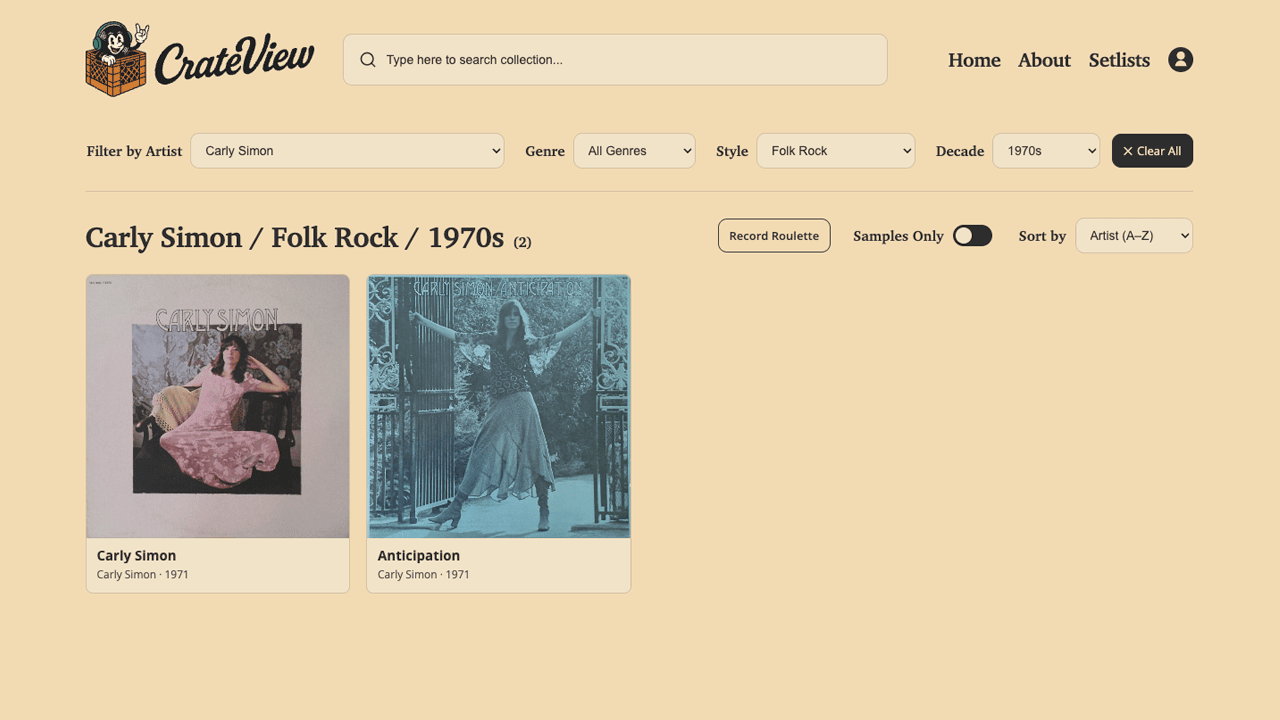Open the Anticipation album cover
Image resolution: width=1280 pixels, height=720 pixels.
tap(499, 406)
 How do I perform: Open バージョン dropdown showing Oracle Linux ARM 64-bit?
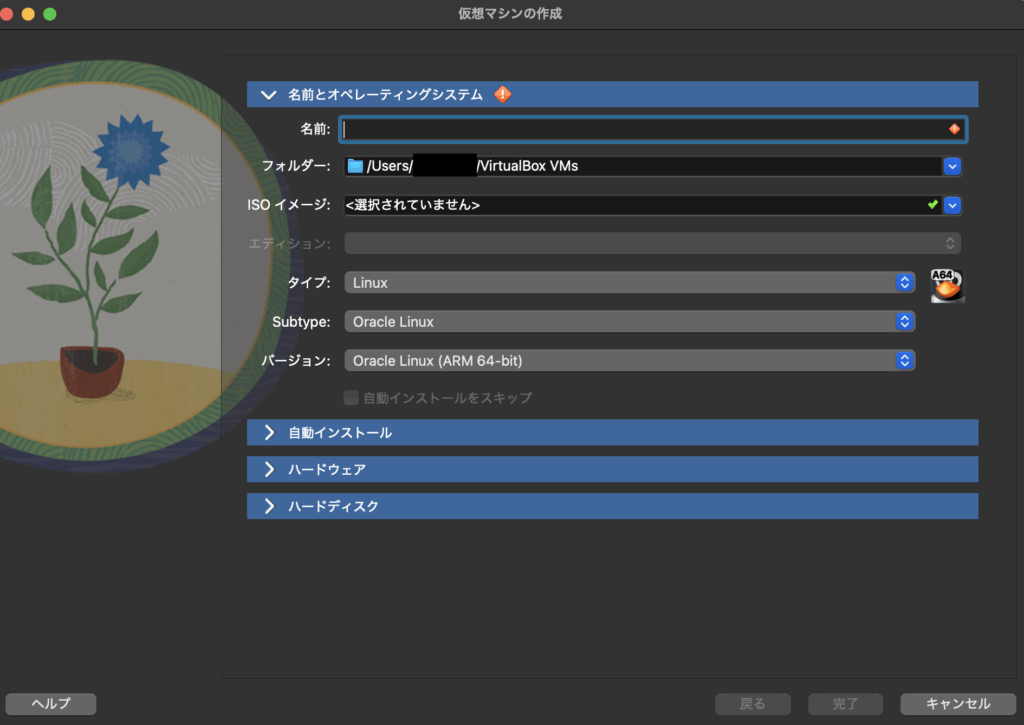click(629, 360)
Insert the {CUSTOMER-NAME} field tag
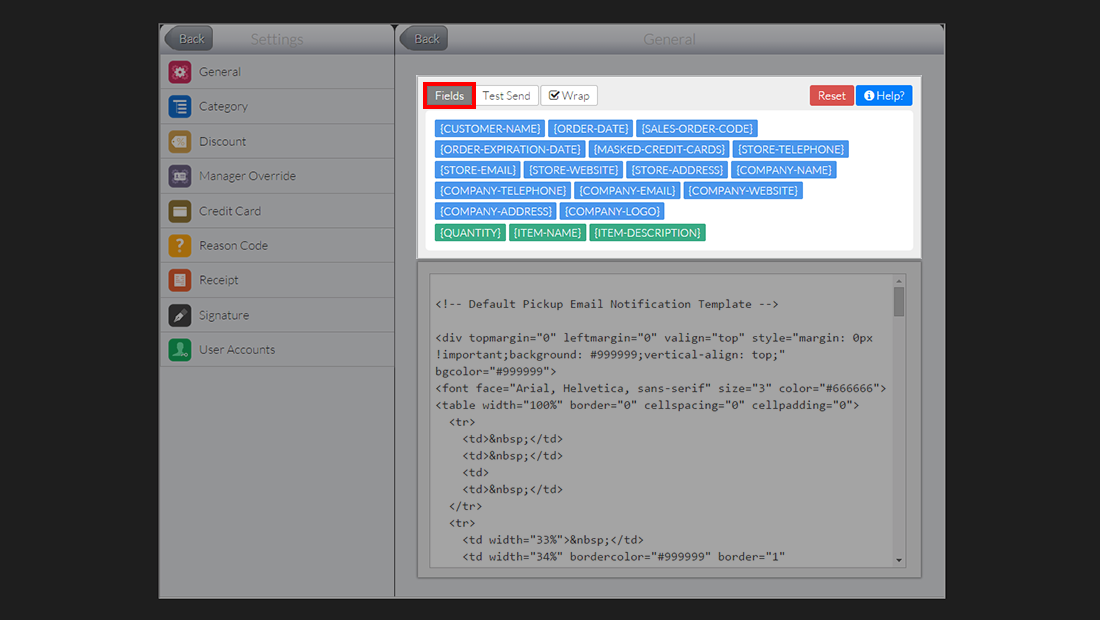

* * *

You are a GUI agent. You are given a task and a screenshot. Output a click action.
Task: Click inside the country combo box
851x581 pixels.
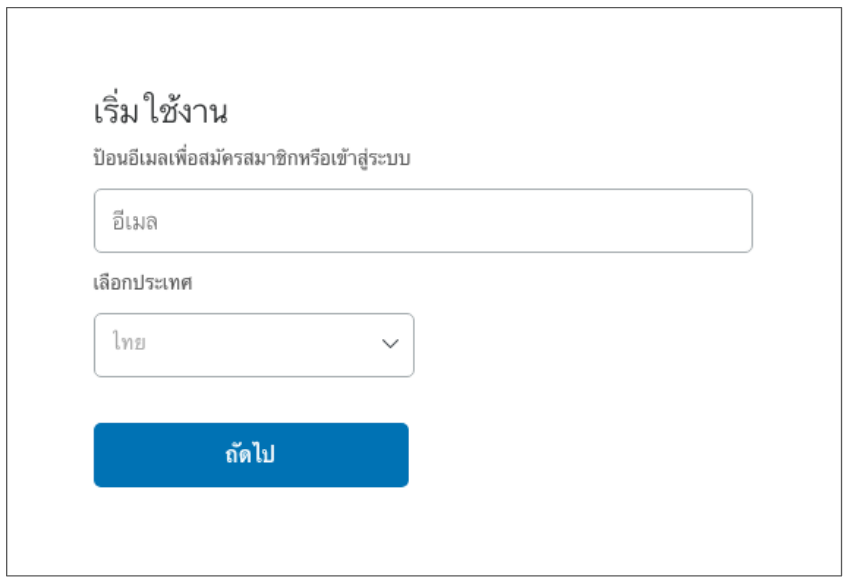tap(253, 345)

--

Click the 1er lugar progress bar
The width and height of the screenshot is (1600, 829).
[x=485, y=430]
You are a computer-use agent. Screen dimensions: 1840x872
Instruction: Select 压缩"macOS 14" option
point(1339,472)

What you will do | Your answer should consist of the lines from the listing that hold the word "agent".

Task output |
You are a GUI agent. You are given a task and a screenshot. Output a click action.
You are a computer-use agent. Screen dimensions: 1840x872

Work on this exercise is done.